AI can help write content faster, but churning out AI-generated content isn’t enough for technical audiences who value quality.
To scale content without sacrificing quality, you need to use AI in the three stages of content creation:
- Research
- Writing
- Editing
Using AI for Research
Research and content briefs are the foundation of quality content, but they’re also time-consuming. Before you create a valuable guide or documentation update, you need to identify what your audience needs to know, understand what’s already been written, and gather information from multiple credible sources. This research phase can take hours.
Now, with AI research tools such as ChatGPT, Perplexity, or Claude, this timeline can be reduced to minutes. Rather than manually reviewing competitor documentation, blog posts, and technical resources, AI extracts key insights and returns them with source citations for verification.
You get a solid foundation of relevant information without spending hours hunting for it.
Creating Content Using AI + Templates
Creating content from scratch every time is slow and mentally exhausting.
Each piece requires you to make the same decisions repeatedly, what structure works, how much detail to include, and what tone to use, adding cognitive overhead that slows production and creates inconsistency.
Using templates for different content types solves this. By defining your content baseline, you can create more consistent, high-quality content using AI.
You can use LLM chat apps like ChatGPT or Claude to analyze your best-performing content or industry examples, identifying the patterns that make them effective, and turn them into templates. Include the templates in your content-generation prompts to produce content that adheres to the proven structure and quality standards you’ve defined.

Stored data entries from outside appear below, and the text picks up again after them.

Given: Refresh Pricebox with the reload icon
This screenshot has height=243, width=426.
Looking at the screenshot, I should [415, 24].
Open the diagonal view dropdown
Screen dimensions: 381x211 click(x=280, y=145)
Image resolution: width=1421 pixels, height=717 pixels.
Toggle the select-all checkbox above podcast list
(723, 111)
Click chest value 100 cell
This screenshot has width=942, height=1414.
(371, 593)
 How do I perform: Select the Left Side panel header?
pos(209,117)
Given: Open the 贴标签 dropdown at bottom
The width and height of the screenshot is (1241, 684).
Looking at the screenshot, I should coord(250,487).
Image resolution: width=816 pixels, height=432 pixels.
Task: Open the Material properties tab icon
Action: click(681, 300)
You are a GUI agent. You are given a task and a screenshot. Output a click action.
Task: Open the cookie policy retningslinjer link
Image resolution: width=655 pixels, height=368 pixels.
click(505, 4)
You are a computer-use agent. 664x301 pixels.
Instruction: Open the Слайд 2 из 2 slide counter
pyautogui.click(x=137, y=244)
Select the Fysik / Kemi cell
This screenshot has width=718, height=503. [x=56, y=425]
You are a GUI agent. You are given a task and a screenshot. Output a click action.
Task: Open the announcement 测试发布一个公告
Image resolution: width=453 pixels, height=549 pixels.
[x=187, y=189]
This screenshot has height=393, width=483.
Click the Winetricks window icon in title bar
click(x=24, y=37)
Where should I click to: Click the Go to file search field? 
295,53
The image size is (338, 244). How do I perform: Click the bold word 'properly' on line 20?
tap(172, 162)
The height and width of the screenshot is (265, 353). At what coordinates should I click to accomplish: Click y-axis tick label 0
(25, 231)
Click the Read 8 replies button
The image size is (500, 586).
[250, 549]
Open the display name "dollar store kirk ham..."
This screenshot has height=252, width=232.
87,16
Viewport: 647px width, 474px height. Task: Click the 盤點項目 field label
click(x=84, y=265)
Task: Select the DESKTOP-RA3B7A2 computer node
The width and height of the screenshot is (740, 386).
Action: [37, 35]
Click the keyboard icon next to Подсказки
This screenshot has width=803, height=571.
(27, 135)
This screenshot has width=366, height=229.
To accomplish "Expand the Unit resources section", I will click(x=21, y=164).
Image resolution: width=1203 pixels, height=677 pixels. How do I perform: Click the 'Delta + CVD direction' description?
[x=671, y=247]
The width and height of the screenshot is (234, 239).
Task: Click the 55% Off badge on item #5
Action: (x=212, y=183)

This ensures AI-generated content matches your quality standards from the first draft, reducing the need for extensive rewrites.
Using AI to Review Content
Most people use naive techniques when reviewing content with AI.
They paste content into ChatGPT with vague prompts such as “review this” or “make this better,” without specifying the standards or criteria to evaluate against. This results in inconsistent feedback across reviews, making it unreliable as a quality gate.
To get more reliable reviews, create a review checklist based on your style guide and include it in your review prompt. A review checklist breaks down your quality standards into actionable items that the LLM can use to identify issues and suggest fixes to them.
Beyond manually pasting review prompts, you can automate the review process using prose linters like VectorLint in GitHub Actions. This ensures consistent evaluations and style enforcement across your team, with every piece of content automatically reviewed against your style guide before reaching human reviewers.
Catching style and quality issues at multiple stages of your workflow reduces review cycles and enables faster content delivery.
Start Small, Scale Gradually
You don’t need to implement all three strategies at once to see results. Start with research, then add templates, and finally automate the review process.
Use Perplexity or Claude to generate research reports that you can feed directly into your content generation AI. This ensures the AI only cites information from your research, making the output more accurate. Verify key facts and technical details before using the research in production content.
You can start with publicly available templates or use an LLM tool to generate templates from proven content, then include them in your content-generation prompts to produce cleaner drafts.
Start with ChatGPT and a review checklist based on your style guide to speed up your review process. If you use a Docs as Code workflow, implement automated reviews in GitHub Actions using prose linters such as Vale, Markdownlint, and VectorLint.
AI-assisted research, template-driven content, and automated review workflows are all you need to scale your content strategy.